"""
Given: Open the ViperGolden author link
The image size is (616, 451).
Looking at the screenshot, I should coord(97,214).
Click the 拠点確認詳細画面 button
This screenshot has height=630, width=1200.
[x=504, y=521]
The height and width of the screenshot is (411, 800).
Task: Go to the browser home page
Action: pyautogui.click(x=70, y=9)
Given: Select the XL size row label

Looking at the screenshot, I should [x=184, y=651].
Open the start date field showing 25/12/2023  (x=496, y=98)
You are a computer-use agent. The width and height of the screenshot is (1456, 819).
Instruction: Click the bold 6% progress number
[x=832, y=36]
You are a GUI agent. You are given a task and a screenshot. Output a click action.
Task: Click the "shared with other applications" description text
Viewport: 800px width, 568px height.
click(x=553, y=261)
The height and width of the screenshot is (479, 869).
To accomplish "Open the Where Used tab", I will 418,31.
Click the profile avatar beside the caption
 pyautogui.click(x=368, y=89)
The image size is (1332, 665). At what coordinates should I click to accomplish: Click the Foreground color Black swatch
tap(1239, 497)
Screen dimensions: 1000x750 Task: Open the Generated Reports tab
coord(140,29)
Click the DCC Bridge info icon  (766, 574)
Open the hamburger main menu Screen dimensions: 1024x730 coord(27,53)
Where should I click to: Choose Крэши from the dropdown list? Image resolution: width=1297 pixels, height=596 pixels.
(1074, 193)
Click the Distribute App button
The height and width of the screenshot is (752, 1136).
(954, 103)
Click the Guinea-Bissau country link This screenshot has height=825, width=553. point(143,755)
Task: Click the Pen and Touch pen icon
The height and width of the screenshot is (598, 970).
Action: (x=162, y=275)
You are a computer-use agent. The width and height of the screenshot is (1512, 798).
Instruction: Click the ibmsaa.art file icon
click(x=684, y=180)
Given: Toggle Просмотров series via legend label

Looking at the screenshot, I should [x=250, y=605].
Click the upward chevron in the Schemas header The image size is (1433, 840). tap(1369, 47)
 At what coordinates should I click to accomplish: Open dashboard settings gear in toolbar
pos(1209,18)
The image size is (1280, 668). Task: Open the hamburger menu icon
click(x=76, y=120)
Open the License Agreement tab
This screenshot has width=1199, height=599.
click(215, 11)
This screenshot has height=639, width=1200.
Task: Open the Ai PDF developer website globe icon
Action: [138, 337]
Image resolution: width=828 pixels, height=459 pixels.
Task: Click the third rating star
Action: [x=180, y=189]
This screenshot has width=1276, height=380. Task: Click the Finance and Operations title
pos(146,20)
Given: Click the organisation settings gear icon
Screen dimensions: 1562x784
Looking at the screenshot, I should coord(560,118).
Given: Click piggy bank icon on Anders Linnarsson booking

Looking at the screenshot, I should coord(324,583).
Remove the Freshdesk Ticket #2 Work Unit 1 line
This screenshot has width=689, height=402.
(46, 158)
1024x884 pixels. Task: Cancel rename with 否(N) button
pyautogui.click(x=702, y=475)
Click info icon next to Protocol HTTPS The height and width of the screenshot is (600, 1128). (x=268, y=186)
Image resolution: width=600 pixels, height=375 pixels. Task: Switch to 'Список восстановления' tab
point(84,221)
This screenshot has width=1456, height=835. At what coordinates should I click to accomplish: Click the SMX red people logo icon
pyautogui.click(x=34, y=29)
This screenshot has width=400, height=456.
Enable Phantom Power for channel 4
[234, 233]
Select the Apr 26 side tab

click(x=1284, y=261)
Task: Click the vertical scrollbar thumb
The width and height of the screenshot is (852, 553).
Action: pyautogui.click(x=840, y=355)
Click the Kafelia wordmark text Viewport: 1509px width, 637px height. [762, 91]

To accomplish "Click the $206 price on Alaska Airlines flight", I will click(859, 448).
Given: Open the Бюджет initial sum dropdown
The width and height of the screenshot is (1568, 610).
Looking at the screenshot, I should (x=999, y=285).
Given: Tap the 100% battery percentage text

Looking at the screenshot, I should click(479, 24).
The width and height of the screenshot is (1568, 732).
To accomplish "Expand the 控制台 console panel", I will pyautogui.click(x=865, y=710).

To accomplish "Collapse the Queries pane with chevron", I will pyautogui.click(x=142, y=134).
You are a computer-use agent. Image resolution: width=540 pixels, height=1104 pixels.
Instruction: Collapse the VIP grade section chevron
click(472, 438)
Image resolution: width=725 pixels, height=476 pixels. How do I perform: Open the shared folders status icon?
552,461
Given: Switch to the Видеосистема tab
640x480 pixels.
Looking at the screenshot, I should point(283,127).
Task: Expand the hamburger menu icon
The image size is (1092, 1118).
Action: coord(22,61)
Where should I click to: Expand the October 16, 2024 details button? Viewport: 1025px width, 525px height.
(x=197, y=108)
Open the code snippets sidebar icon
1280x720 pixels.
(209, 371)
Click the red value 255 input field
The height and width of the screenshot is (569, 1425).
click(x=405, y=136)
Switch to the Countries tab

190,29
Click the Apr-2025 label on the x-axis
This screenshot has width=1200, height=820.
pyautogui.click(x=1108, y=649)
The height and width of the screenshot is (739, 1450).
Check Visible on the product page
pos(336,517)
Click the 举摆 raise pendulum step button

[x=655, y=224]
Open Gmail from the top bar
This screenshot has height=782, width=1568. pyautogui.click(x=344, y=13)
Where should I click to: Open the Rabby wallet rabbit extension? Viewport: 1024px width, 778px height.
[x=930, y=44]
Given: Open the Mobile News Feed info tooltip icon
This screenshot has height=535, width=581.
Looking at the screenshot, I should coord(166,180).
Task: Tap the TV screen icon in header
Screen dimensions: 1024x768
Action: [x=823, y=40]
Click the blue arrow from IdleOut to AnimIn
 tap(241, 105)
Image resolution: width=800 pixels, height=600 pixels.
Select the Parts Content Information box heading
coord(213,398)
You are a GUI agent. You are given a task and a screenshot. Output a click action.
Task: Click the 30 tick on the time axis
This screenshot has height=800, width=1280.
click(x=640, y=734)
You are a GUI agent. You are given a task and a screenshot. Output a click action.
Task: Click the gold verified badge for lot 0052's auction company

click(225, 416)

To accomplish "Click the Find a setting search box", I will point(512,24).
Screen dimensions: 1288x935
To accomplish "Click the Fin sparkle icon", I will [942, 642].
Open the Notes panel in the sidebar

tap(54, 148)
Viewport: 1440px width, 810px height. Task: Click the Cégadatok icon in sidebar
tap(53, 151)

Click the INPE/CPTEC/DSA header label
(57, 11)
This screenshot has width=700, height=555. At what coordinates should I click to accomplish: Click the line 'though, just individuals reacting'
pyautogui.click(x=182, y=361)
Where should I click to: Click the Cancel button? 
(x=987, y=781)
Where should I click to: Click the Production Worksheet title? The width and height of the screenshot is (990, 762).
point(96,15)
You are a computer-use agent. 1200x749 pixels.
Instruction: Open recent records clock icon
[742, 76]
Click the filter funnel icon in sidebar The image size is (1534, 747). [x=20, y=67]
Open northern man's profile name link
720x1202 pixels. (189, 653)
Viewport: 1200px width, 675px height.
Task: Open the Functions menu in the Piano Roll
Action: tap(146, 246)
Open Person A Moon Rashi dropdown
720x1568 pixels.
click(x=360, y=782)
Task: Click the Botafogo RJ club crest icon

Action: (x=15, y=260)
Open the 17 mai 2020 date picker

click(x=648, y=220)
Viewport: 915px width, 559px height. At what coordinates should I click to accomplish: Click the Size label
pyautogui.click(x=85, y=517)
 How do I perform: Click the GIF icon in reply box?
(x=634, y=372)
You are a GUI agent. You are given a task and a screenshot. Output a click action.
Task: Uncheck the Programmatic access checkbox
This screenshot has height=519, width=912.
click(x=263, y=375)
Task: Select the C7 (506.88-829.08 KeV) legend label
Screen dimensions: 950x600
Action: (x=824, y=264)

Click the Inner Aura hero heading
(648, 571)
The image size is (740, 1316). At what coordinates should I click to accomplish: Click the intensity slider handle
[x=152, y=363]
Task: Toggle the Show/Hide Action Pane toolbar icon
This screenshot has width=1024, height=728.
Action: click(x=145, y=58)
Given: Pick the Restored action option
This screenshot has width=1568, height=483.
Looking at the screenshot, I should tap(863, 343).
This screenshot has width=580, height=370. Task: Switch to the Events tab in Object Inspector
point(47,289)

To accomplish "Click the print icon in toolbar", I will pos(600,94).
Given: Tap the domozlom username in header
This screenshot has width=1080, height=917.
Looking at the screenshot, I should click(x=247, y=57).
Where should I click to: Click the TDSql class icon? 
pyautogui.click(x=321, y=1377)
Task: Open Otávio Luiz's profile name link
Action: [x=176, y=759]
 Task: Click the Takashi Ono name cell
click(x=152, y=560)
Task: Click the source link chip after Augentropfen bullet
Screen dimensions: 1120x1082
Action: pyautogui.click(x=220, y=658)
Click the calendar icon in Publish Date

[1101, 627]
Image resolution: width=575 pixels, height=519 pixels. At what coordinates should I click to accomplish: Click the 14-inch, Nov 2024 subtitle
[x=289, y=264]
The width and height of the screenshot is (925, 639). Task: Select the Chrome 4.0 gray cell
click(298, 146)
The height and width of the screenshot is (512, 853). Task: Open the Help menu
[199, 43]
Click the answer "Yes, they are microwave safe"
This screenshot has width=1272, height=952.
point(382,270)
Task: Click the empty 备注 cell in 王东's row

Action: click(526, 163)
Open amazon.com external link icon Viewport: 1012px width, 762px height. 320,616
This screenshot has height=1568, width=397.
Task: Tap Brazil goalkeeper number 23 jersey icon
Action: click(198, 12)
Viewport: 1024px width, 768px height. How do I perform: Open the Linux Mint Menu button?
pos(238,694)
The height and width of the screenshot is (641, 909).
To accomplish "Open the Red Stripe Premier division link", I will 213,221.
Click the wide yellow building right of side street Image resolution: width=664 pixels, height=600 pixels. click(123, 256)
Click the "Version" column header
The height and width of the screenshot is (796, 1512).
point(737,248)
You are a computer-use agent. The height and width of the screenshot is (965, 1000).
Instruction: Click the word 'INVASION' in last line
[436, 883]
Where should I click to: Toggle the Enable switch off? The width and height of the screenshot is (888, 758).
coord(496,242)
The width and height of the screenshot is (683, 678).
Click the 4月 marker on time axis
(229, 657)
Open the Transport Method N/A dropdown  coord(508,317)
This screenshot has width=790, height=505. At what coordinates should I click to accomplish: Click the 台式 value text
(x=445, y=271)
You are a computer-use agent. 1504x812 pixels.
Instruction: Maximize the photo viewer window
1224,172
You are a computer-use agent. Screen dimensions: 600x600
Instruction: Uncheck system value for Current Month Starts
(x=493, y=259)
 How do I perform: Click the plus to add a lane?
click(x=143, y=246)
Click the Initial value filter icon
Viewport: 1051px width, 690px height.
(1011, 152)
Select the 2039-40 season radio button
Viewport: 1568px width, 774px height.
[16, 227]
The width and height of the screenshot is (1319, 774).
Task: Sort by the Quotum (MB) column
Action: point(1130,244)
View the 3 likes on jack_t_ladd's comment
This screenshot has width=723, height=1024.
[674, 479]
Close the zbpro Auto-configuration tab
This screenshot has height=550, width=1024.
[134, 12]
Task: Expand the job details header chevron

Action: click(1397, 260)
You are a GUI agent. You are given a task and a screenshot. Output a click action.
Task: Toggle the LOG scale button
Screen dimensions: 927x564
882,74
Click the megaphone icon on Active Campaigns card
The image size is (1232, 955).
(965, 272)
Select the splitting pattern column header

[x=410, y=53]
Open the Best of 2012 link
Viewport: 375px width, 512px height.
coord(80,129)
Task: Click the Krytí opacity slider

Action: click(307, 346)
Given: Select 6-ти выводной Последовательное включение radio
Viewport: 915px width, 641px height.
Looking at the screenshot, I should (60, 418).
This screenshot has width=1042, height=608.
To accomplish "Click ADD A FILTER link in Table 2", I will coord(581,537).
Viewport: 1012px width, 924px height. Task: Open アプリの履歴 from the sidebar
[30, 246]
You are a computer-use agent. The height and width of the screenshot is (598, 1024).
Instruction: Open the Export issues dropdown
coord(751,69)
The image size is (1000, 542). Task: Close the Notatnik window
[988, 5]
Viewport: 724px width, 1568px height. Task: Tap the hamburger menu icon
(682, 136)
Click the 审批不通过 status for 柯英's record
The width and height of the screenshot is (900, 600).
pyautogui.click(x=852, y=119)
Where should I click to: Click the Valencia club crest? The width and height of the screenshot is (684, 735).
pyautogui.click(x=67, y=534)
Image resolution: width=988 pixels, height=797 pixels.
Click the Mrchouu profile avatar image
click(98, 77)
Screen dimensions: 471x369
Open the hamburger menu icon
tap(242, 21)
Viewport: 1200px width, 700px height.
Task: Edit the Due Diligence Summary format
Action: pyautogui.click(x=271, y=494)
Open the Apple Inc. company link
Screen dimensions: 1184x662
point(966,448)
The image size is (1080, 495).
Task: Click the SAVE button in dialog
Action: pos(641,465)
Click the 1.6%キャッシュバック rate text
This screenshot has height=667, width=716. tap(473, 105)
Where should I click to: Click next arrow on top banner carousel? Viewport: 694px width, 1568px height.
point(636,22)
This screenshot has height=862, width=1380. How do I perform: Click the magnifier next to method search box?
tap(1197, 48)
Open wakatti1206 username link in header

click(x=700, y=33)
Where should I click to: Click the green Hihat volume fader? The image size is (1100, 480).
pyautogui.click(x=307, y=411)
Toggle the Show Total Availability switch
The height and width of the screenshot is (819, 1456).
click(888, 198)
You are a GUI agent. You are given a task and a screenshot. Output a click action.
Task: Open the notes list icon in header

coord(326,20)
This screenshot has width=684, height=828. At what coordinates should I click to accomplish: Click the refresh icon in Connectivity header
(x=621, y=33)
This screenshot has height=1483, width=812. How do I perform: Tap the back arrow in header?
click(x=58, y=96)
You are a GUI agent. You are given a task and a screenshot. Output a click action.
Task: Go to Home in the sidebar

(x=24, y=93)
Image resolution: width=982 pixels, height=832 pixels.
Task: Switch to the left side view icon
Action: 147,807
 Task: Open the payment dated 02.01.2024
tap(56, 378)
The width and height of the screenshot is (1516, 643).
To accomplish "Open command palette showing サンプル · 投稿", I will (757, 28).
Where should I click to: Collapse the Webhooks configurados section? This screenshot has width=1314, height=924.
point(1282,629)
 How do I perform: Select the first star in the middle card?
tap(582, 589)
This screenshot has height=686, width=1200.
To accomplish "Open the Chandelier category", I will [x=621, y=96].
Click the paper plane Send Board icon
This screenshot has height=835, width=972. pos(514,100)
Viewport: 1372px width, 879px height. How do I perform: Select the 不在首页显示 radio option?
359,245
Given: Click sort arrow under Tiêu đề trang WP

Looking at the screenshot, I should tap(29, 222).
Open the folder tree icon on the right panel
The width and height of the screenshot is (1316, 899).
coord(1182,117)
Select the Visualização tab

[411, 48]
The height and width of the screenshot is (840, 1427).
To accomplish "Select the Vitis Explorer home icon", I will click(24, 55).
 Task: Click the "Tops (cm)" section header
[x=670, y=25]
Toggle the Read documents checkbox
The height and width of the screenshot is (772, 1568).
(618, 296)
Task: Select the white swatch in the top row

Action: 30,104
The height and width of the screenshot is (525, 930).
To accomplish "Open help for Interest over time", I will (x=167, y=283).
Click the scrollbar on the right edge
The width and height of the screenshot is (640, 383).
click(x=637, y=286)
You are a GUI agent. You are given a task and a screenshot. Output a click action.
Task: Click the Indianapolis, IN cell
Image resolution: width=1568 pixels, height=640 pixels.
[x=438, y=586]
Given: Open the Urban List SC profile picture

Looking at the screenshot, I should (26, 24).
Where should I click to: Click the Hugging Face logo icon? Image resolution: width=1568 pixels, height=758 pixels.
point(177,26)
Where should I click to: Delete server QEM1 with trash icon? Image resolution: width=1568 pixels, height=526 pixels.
"""
§ Task to complete
Your task is to restate, word for word, only those lines above that fall between the line holding "The image size is (1280, 668)." and the line holding "The width and height of the screenshot is (1568, 732).", inclusive.

§ Written reply
The image size is (1280, 668). Task: Open the hamburger menu icon
click(x=76, y=120)
Open the License Agreement tab
This screenshot has width=1199, height=599.
click(215, 11)
This screenshot has height=639, width=1200.
Task: Open the Ai PDF developer website globe icon
Action: [138, 337]
Image resolution: width=828 pixels, height=459 pixels.
Task: Click the third rating star
Action: [x=180, y=189]
This screenshot has width=1276, height=380. Task: Click the Finance and Operations title
pos(146,20)
Given: Click the organisation settings gear icon
Screen dimensions: 1562x784
Looking at the screenshot, I should coord(560,118).
Given: Click piggy bank icon on Anders Linnarsson booking

Looking at the screenshot, I should coord(324,583).
Remove the Freshdesk Ticket #2 Work Unit 1 line
This screenshot has width=689, height=402.
(46, 158)
1024x884 pixels. Task: Cancel rename with 否(N) button
pyautogui.click(x=702, y=475)
Click info icon next to Protocol HTTPS The height and width of the screenshot is (600, 1128). (x=268, y=186)
Image resolution: width=600 pixels, height=375 pixels. Task: Switch to 'Список восстановления' tab
point(84,221)
This screenshot has width=1456, height=835. At what coordinates should I click to accomplish: Click the SMX red people logo icon
pyautogui.click(x=34, y=29)
This screenshot has width=400, height=456.
Enable Phantom Power for channel 4
[234, 233]
Select the Apr 26 side tab

click(x=1284, y=261)
Task: Click the vertical scrollbar thumb
The width and height of the screenshot is (852, 553).
Action: pyautogui.click(x=840, y=355)
Click the Kafelia wordmark text Viewport: 1509px width, 637px height. [762, 91]

To accomplish "Click the $206 price on Alaska Airlines flight", I will click(859, 448).
Given: Open the Бюджет initial sum dropdown
The width and height of the screenshot is (1568, 610).
Looking at the screenshot, I should (x=999, y=285).
Given: Tap the 100% battery percentage text

Looking at the screenshot, I should click(479, 24).
The width and height of the screenshot is (1568, 732).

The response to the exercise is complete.